The request =
Turn the text lines of the entries below into a numbered list, skipping any blank lines and leaving out the pictures.

- - -

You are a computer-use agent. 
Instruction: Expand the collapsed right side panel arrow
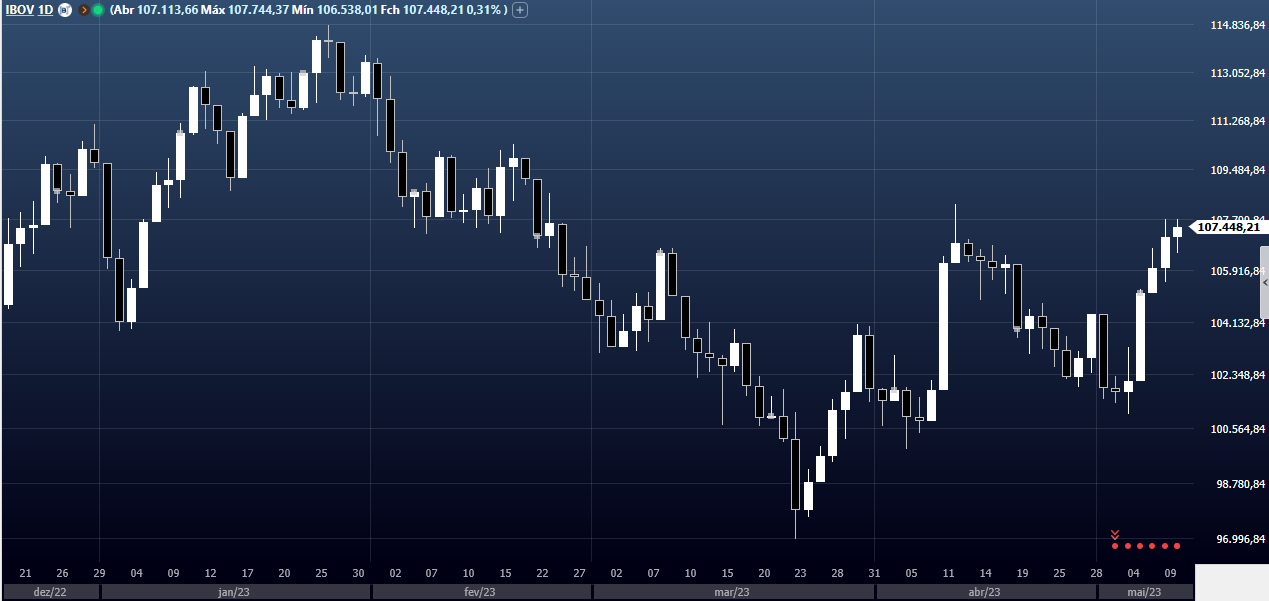point(1264,283)
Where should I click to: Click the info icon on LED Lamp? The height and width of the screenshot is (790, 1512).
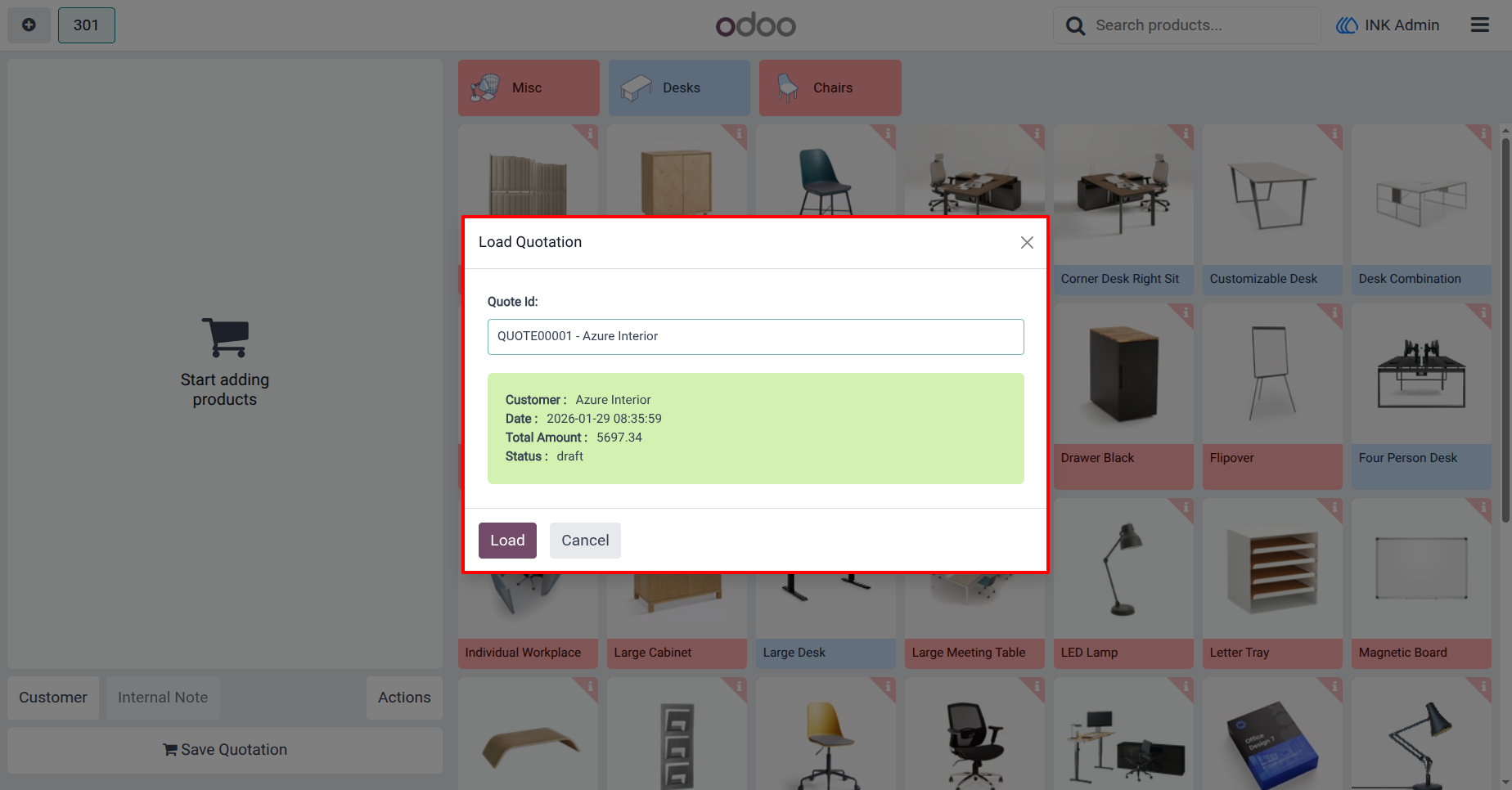tap(1186, 507)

- - -

Finished task =
1. You are a computer-use agent. 
2. Instruction: Expand the collapsed right side panel arrow
3. point(1264,283)
4. Where should I click to: Click the info icon on LED Lamp? The height and width of the screenshot is (790, 1512).
5. tap(1186, 507)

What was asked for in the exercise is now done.